### Set exercise
Pull out every line in the records that contains the word "computer".

*****

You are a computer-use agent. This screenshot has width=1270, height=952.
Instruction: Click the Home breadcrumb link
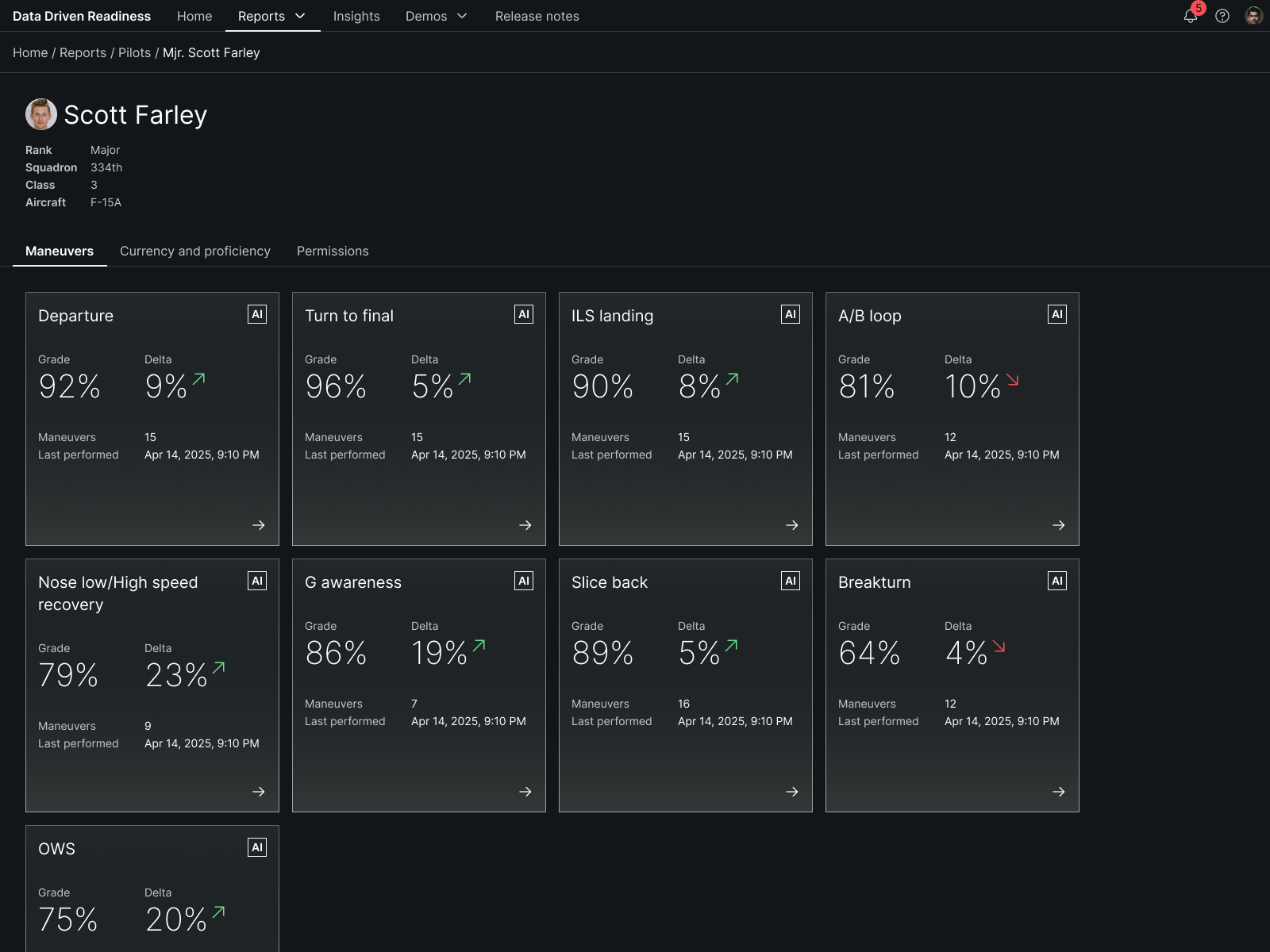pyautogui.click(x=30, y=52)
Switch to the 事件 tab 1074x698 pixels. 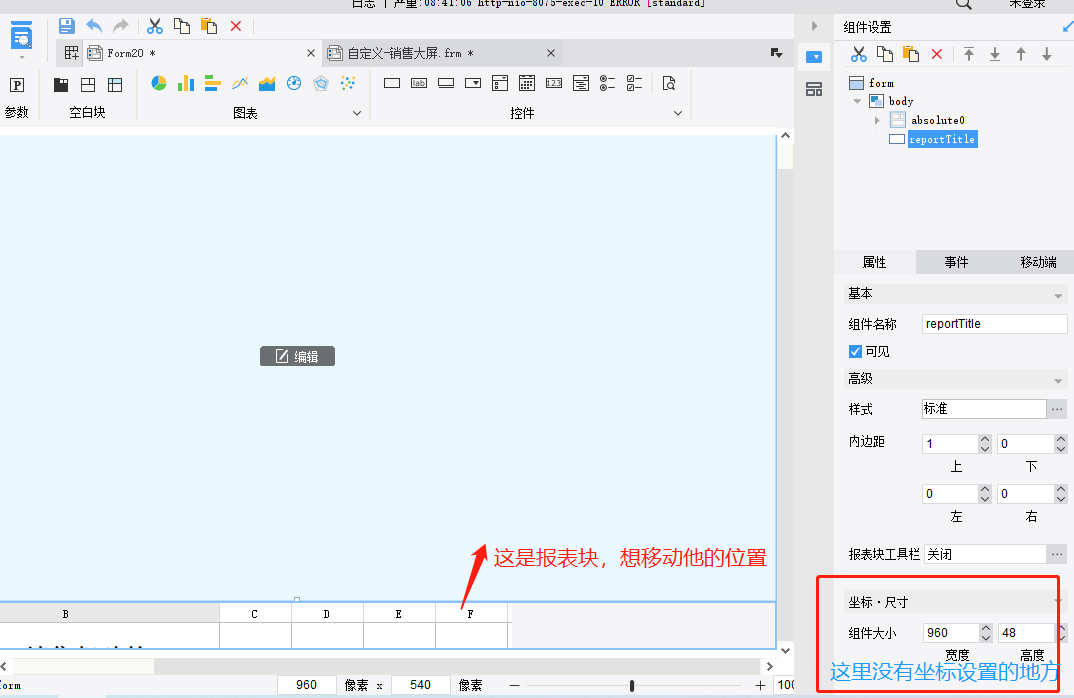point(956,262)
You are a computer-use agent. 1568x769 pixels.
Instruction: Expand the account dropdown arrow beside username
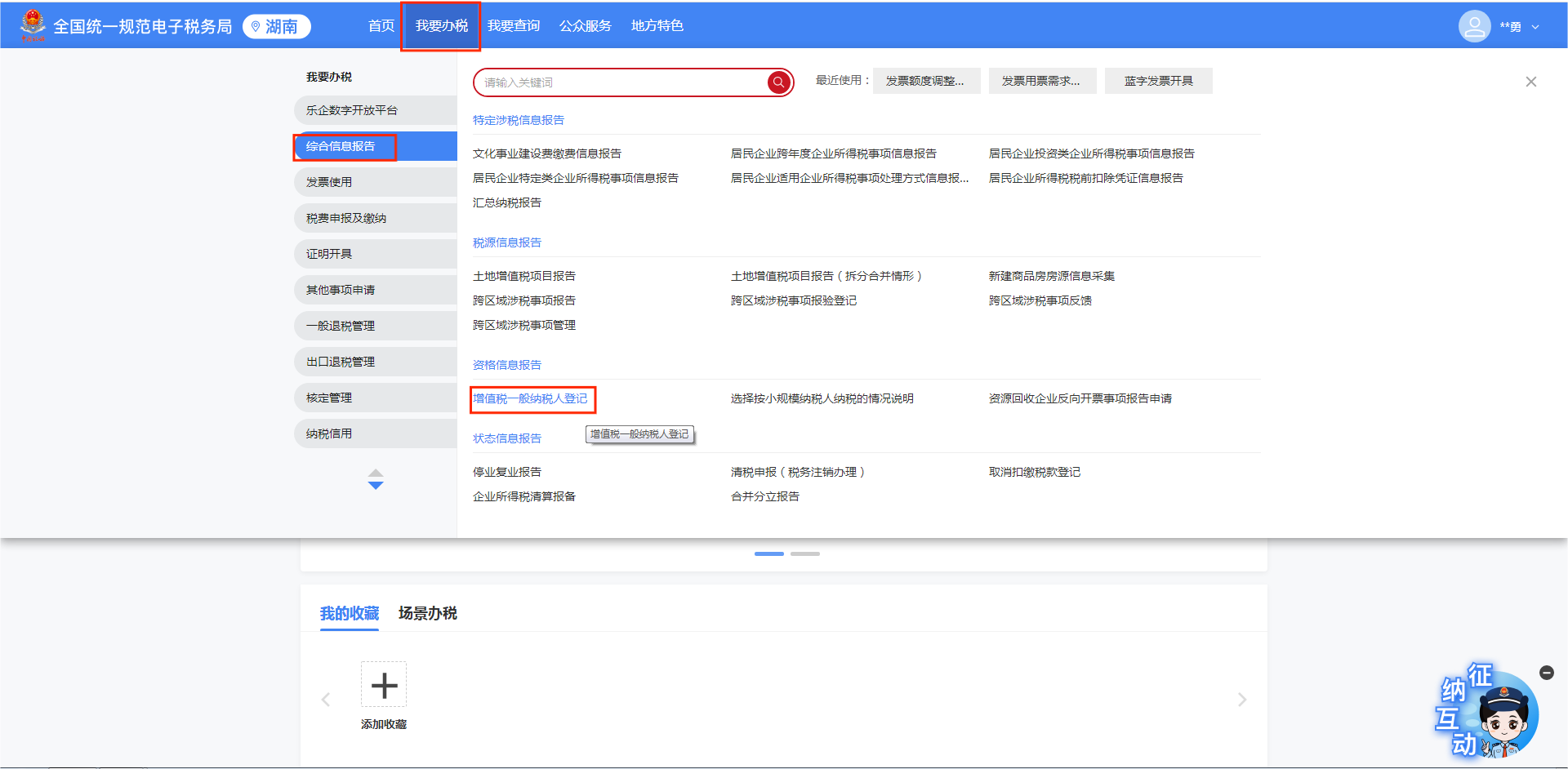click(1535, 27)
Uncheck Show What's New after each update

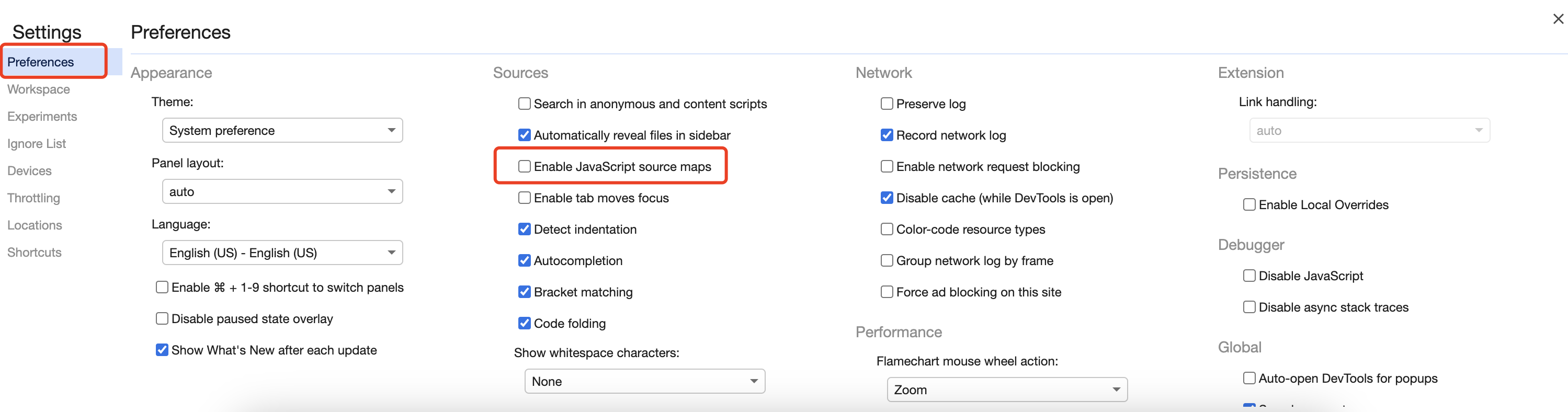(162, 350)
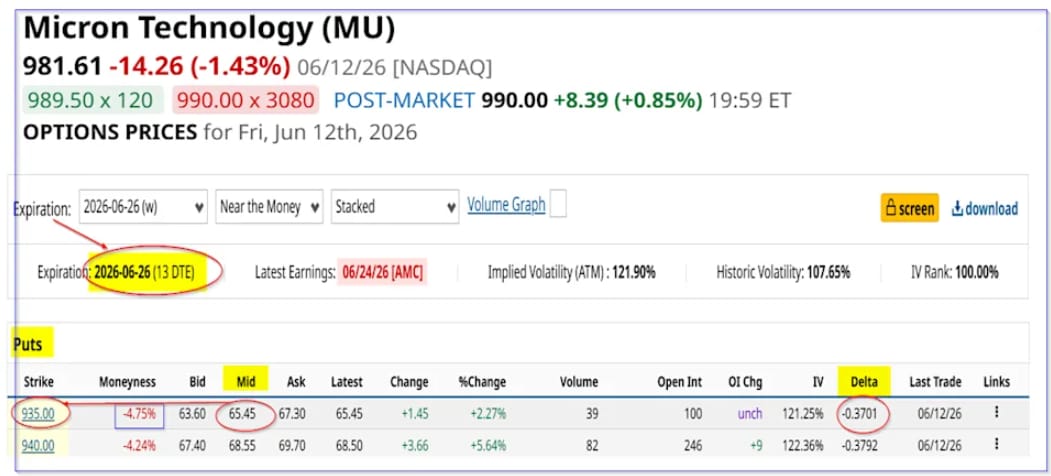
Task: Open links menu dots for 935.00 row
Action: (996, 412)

*****

### The answer
You are a computer-use agent. This screenshot has width=1270, height=952.
You are a computer-use agent. 1568x769 pixels.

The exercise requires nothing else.